Tous ces facteurs mènent à une complainte connue de l'industrie musicale : YouTube ne rémunère pas assez. Pis, elle enlève le pain de la bouche des artistes, en conservant une trop grande part des revenus publicitaires. Un combat de longue haleine, qui pourrait évoluer avec l'arrivée récente de YouTube Premium en France et d'éventuelles évolutions des plateformes de streaming payantes pour attirer de bassin d'abonnés potentiels.
Le marché physique tient
Le Snep se réjouit tout de même de la « résilience » du marché physique. « Certes, [il] a perdu plus de la moitié de sa valeur depuis 2007 mais cette baisse s’est ralentie depuis 2 ans » écrit l'organisation. Les magasins tiennent bon, avec des chaines comme Cultura, E. Leclerc ou la Fnac, qui disposent toujours de 4 100 points de vente.
Le syndicat pointe aussi le succès des ventes physiques à distance, qui représentent encore 16 % des revenus de la musique enregistrée, et progressent toujours pour la culture en général. Il s'est d'ailleurs vendu 4 fois plus de vynils en cinq ans (soit 3,1 millions de rondelles), à 90 % via des enseignes spécialisées. Ils « représente[nt] aujourd’hui 12.2 % du chiffre d’affaires physique, soit 10 fois plus qu’il y a 5 ans », malgré un top 3 des albums loin des nouveautés (Nirvana et Amy Winehouse).
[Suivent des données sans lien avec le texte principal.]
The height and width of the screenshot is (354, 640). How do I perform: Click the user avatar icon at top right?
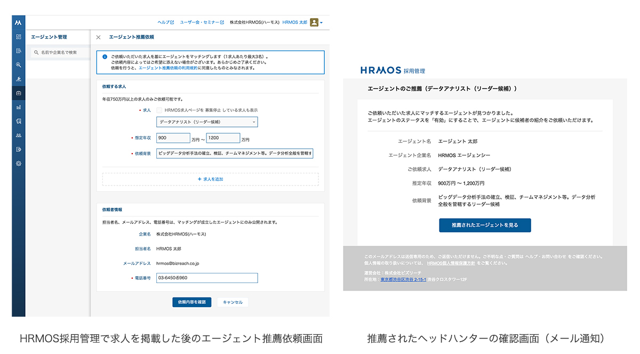pyautogui.click(x=314, y=22)
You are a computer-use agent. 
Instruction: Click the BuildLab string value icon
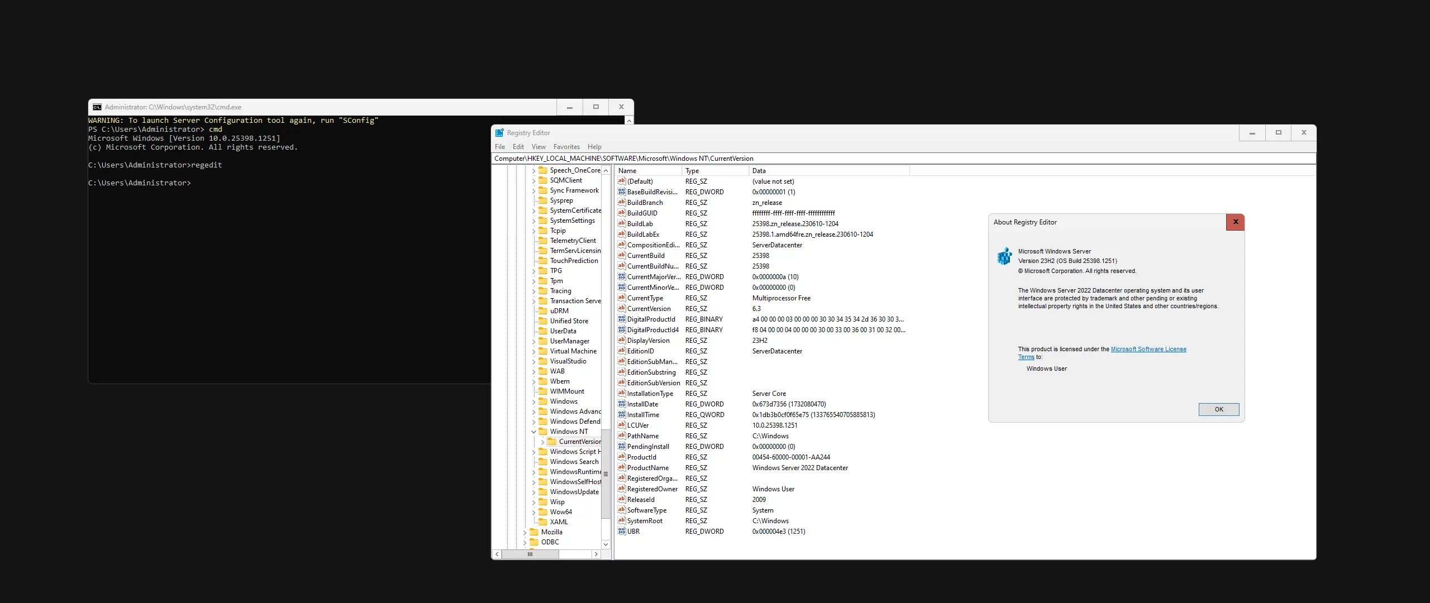(x=621, y=224)
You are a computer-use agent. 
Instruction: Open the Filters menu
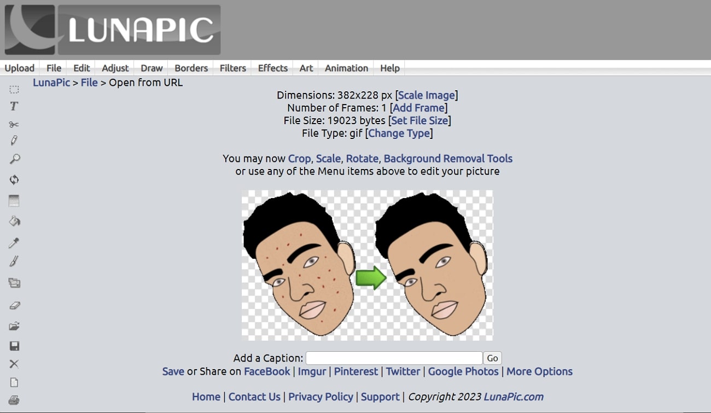[x=233, y=68]
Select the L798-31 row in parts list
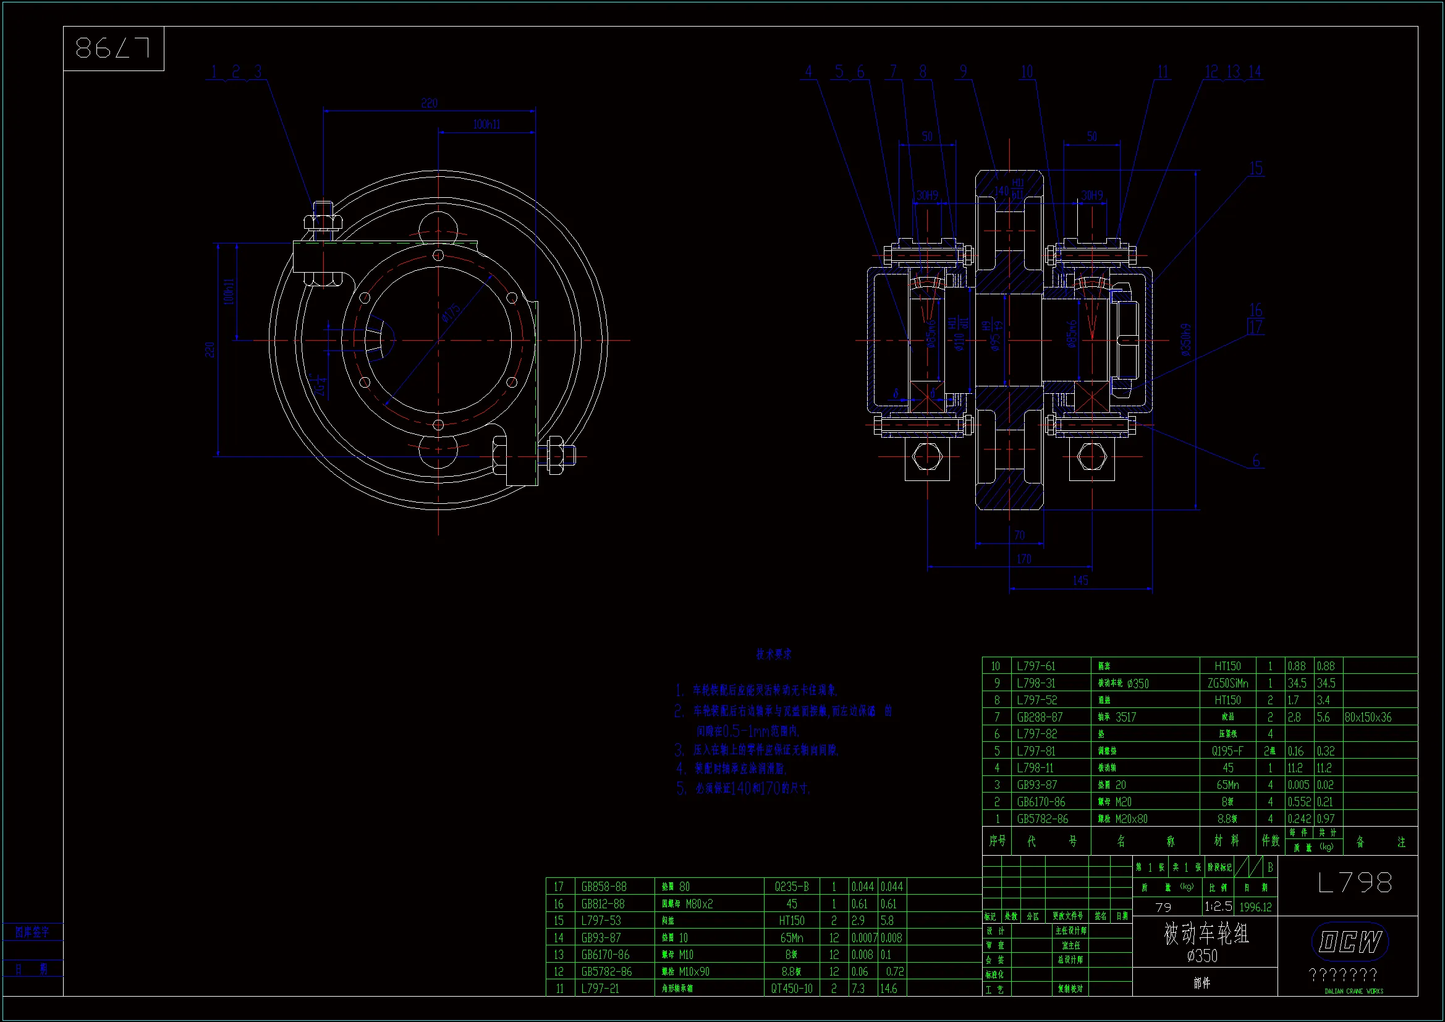Screen dimensions: 1445x1022 pos(1037,683)
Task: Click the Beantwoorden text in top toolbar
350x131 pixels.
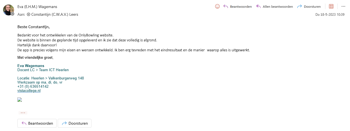Action: click(241, 7)
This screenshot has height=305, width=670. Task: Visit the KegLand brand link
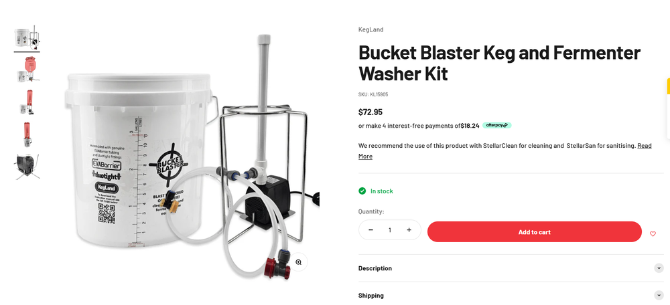pos(371,29)
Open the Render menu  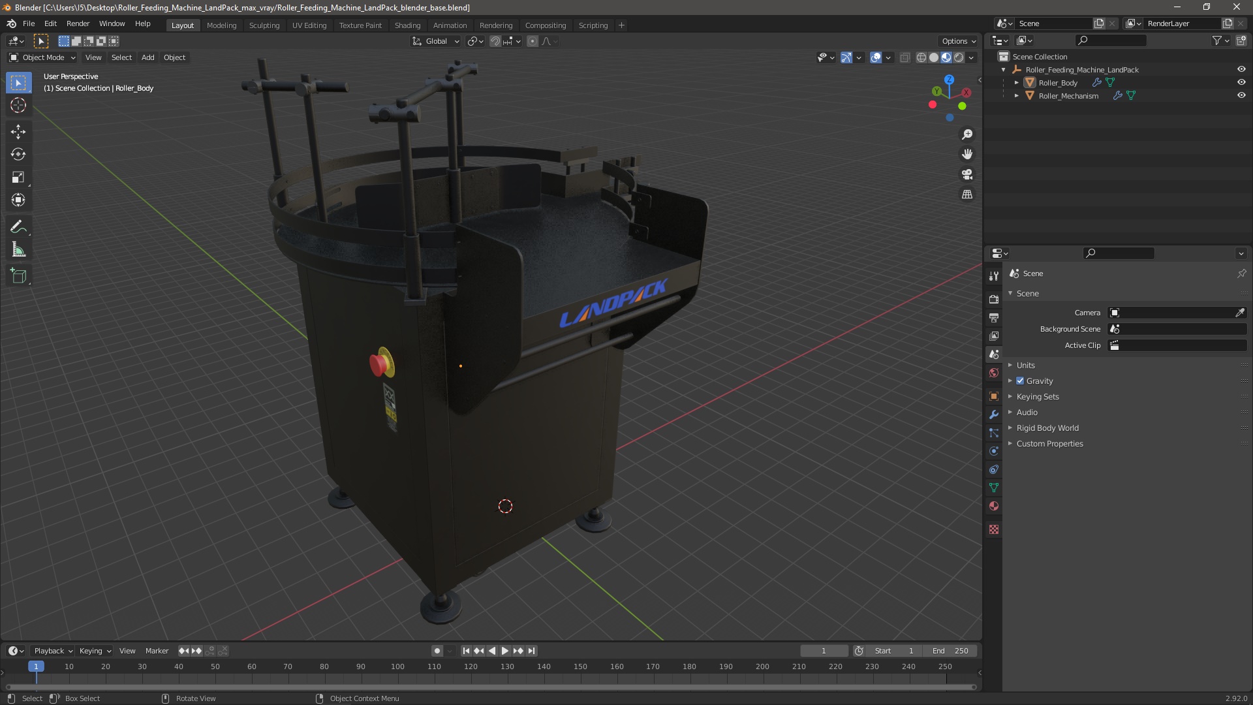coord(78,24)
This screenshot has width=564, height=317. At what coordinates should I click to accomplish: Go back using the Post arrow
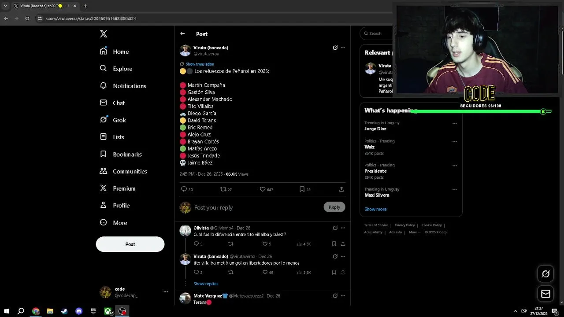pos(182,33)
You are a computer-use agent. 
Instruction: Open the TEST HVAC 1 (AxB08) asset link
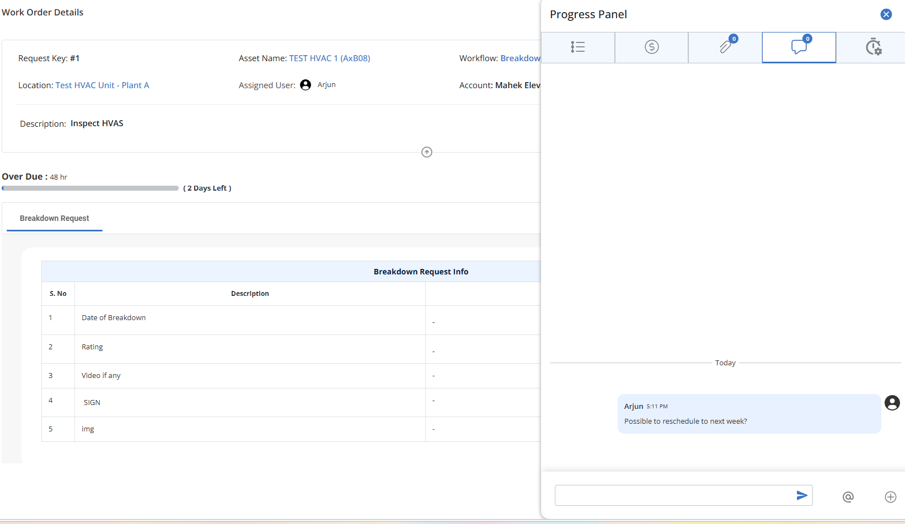(329, 58)
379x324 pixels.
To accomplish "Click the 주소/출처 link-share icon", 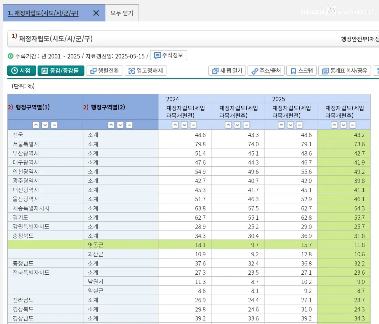I will [254, 71].
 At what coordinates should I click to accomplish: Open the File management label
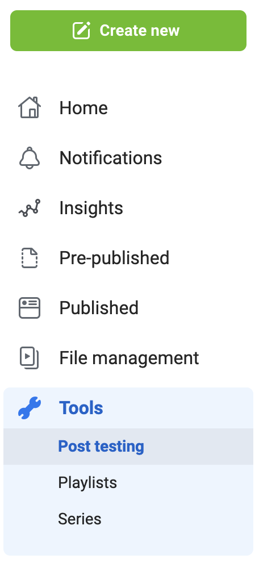(x=129, y=357)
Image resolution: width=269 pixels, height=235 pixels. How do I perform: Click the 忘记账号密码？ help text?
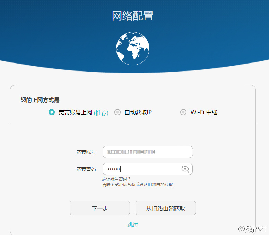pos(116,179)
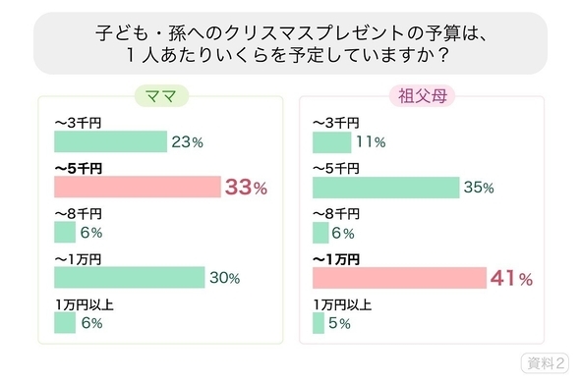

Le débat sur la directive droit d'auteur
Le rapport est aussi l'occasion d'envoyer quelques messages politiques. Publié le 3 juillet, il a précédé le vote du 5 juillet, où le texte a été rejeté d'une courte tête, après un lobbying intense. Dans sa rédaction actuelle, il introduit un droit voisin sur les moteurs de recherche (à l'adresse des éditeurs de presse) et un filtrage des contenus lors de leur mise en ligne sur les plateformes. La cible affirmée est Google et YouTube, que l'industrie culturelle veut contrôler de plus près.
Le discours du Snep n'en reste pas moins clair : « L’Europe s’apprête en effet à rappeler avec force que la rémunération de la création ne saurait être l’accessoire mais bien l’essentiel du combat en faveur du respect du droit d’auteur » anticipait, avec optimisme, Guillaume Leblanc, le directeur général du Snep.
Le syndicat félicite au passage le gouvernement français, « qui n’a eu de cesse depuis 4 ans, indépendamment des majorités qui se sont succédées, de soutenir ardemment le principe d’une juste rémunération des contenus au sein des enceintes bruxelloises ».
La directive reviendra dans les travées du Parlement européen à la rentrée, sûrement en septembre, pour être débattue par l'ensemble des eurodéputés.